Clostridium species are widespread in nature, forming endospores that are commonly found in soil, feces, sewage, and marine sediments. The ecology of C. perfringens in soil is greatly influenced by the degree and duration of animal husbandry in a given location and is relevant to the incidence of gas gangrene caused by contamination of war wounds with soil. For example, the incidence of clostridial gas gangrene is higher in agricultural regions of Europe than in the Sahara Desert of Africa. Similarly, the incidences of tetanus and food-borne botulism are clearly related to the presence of clostridial spores in soil, water, and many foods. Clostridia are present in large numbers in the indigenous microbiota of the intestinal tract of humans and animals, in the female genital tract, and on the oral mucosa. It should be noted that not all commensal clostridia are toxigenic.

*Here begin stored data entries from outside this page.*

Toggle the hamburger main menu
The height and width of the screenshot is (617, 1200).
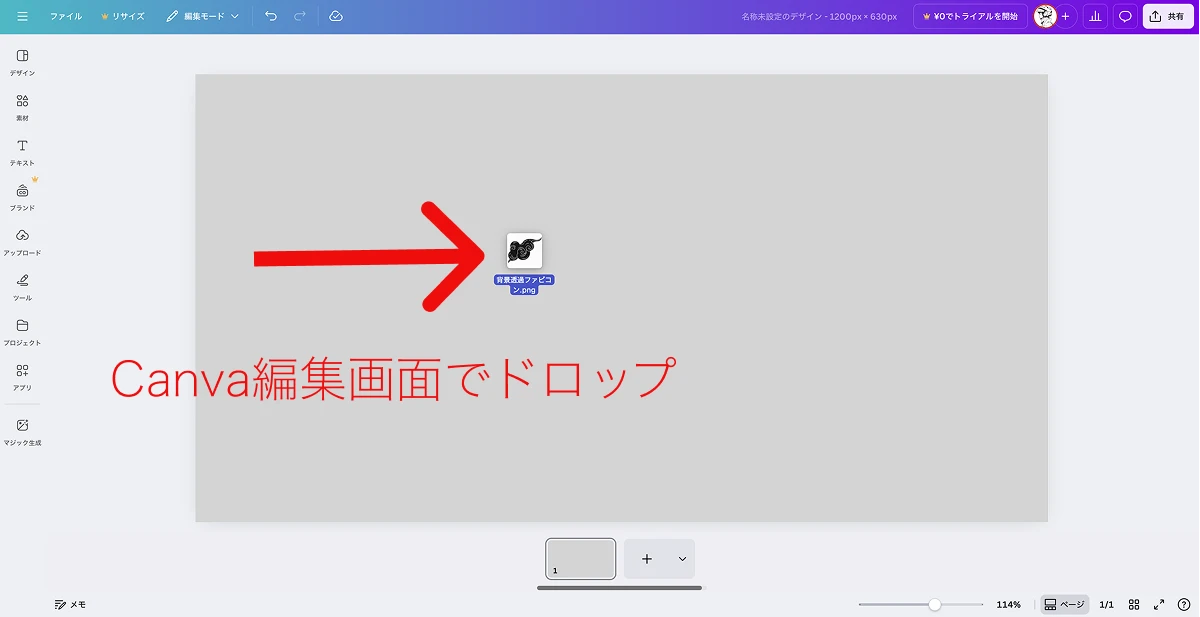(22, 16)
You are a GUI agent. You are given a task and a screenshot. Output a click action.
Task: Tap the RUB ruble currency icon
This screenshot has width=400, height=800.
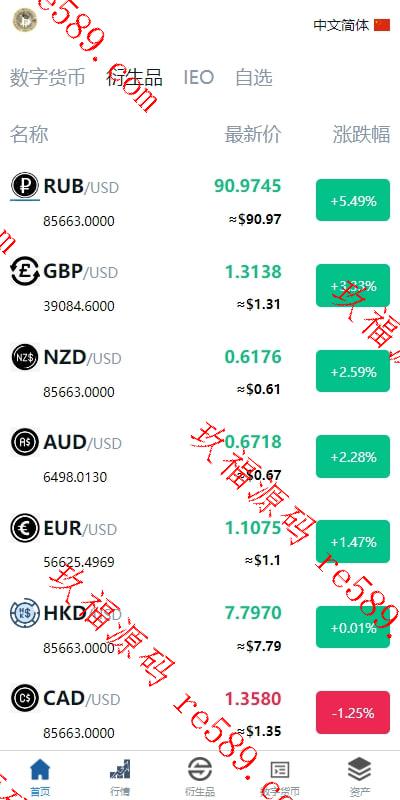tap(24, 186)
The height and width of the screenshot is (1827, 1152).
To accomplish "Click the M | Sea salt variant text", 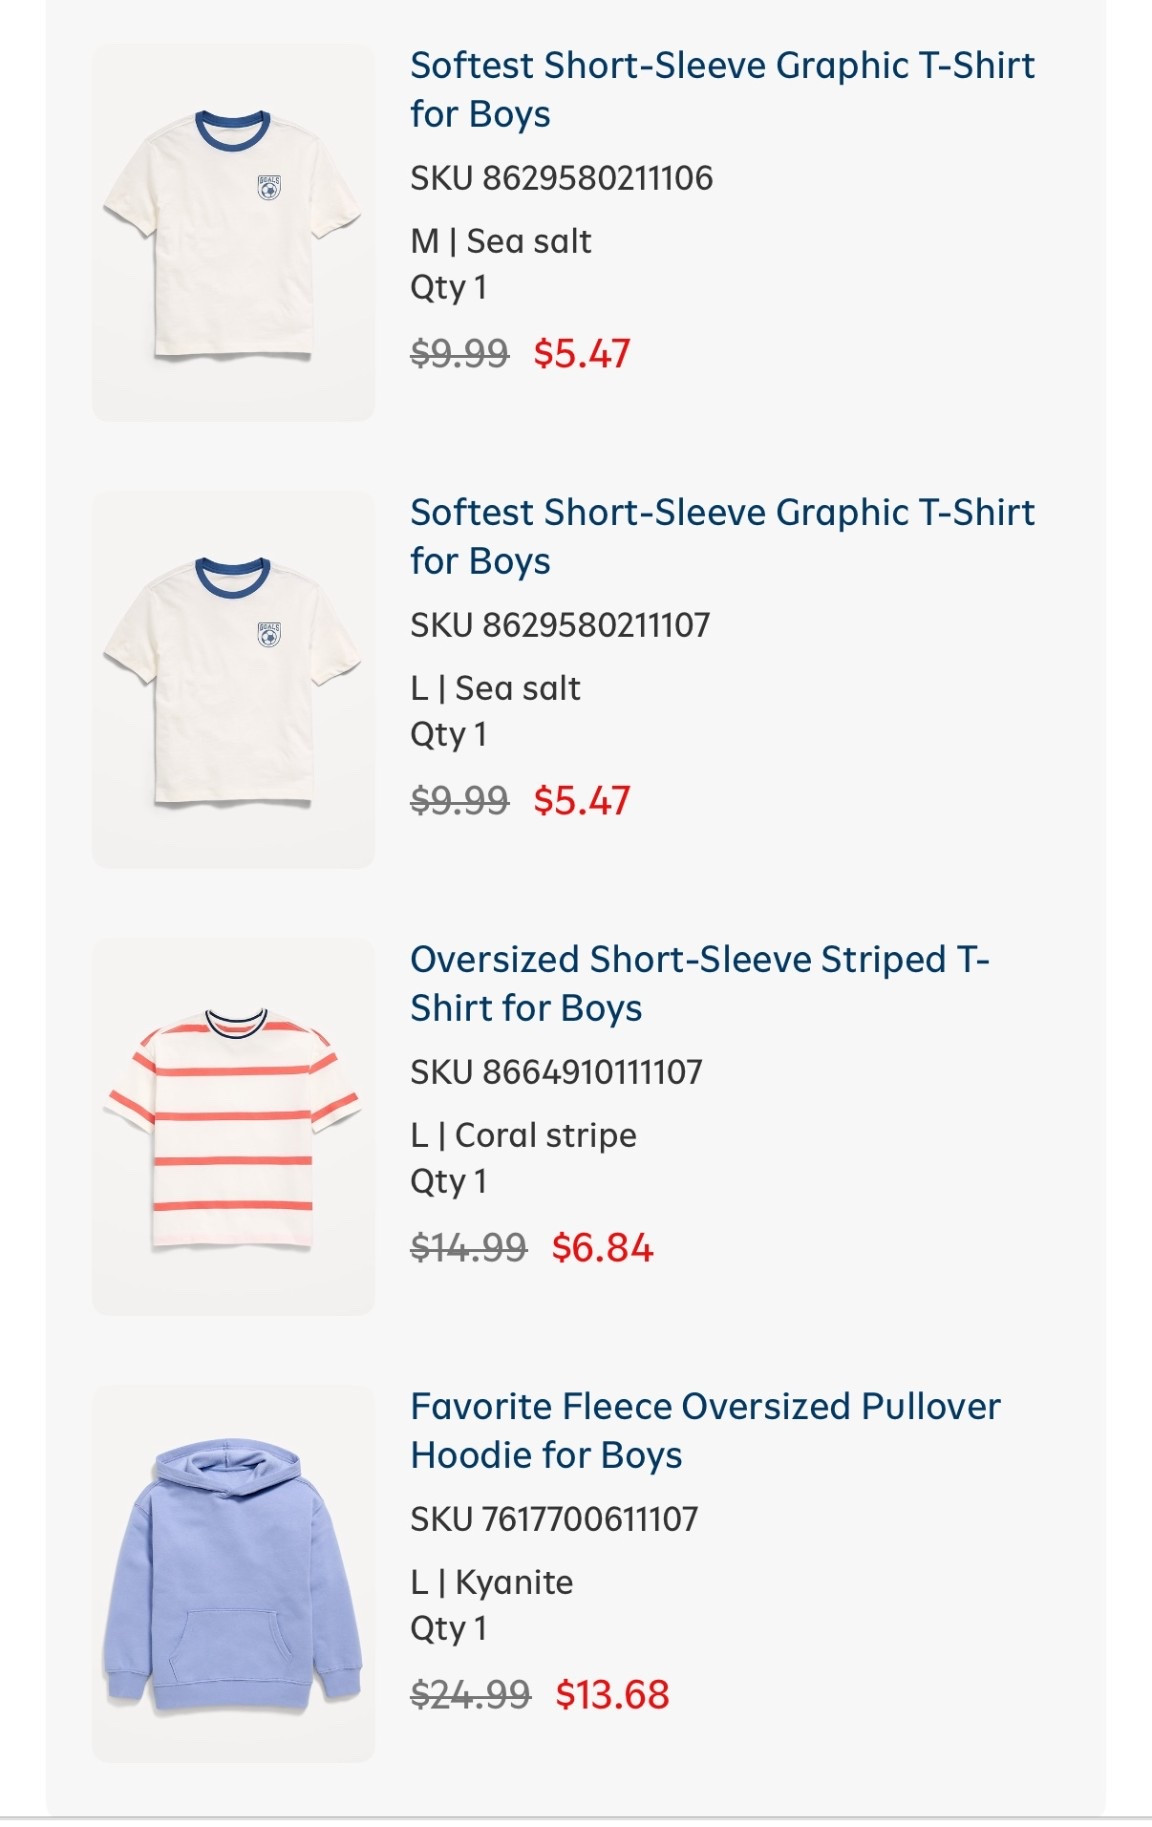I will 499,239.
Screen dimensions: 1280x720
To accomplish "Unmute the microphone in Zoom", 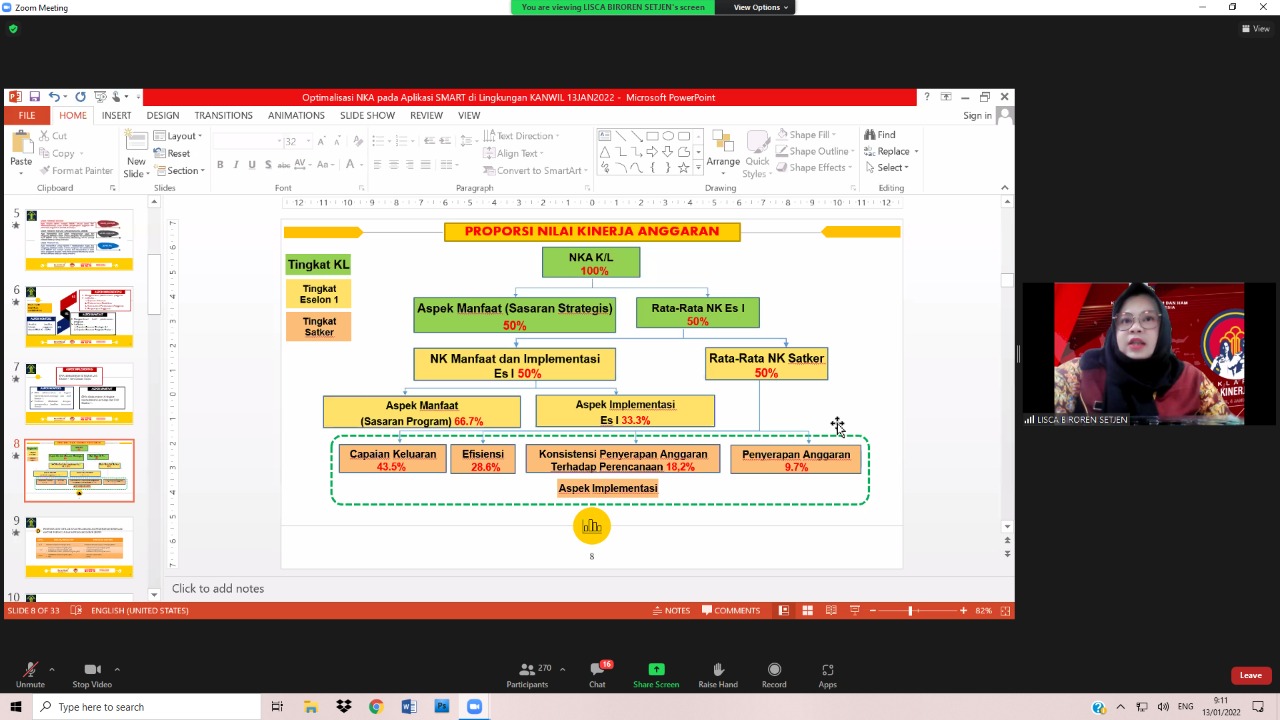I will tap(30, 670).
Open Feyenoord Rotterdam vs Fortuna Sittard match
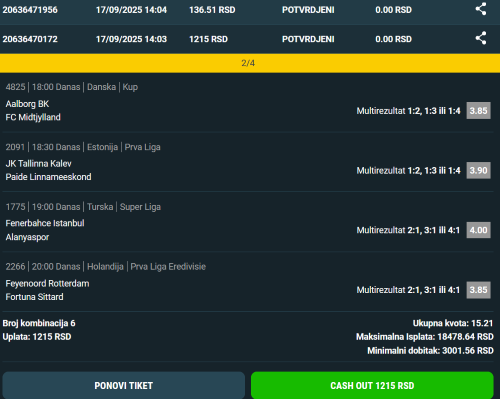500x399 pixels. point(47,290)
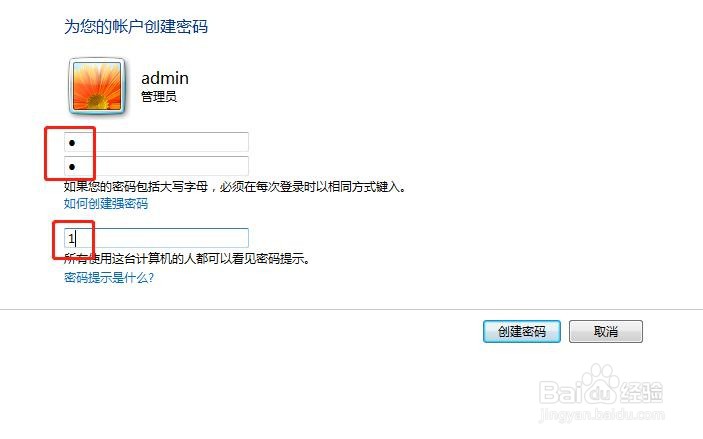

Clostridial infections remain a serious public health concern worldwide. In developing nations, food poisoning, necrotizing enterocolitis, and gas gangrene are common because large portions of the population are poor and have little or no immediate access to health care. These infections remain prevalent in developed countries as well. Gas gangrene commonly follows knife or gunshot wounds or vehicular accidents or develops as a complication of surgery or gastrointestinal carcinoma. Severe clostridial infections have emerged as a health threat to injection drug users and to women undergoing childbirth or abortion. Historically, clostridial gas gangrene has been the scourge of the battlefield. The global political situation portends another possible scenario involving mass casualties of war or terrorism, with extensive injuries conducive to gas gangrene. Thus there is an ongoing need to develop novel strategies to prevent or attenuate the course of clostridial infections in both civilians and military personnel. Vaccination against exotoxins important in pathogenesis would be of great benefit in developing nations and could also be used safely in at-risk populations such as the elderly, patients with diabetes who may require lower-limb surgery due to trauma or poor circulation, and those undergoing intestinal surgery. Moreover, a hyperimmune globulin would be a valuable tool for prophylaxis in victims of acute traumatic injury or for attenuation of the spread of infection in patients with established gas gangrene.
Life-threatening clostridial infections range from intoxications (e.g., food poisoning, tetanus) to necrotizing enteritis/colitis, bacteremia, myonecrosis, and toxic shock syndrome (TSS). Tetanus and botulism are discussed in Chaps. 140 and 141, respectively. Colitis due to C. difficile is discussed in Chap. 129.
Clostridial Wound Contamination
Of open traumatic wounds, 30–80% are reportedly contaminated with clostridial species. In the absence of devitalized tissue, the presence of clostridia does not necessarily lead to infection. In traumatic injuries, clostridia are isolated with equal frequency from both suppurative and well-healing wounds. Thus, diagnosis and treatment of clostridial infection should be based on clinical signs and symptoms and not solely on bacteriologic findings.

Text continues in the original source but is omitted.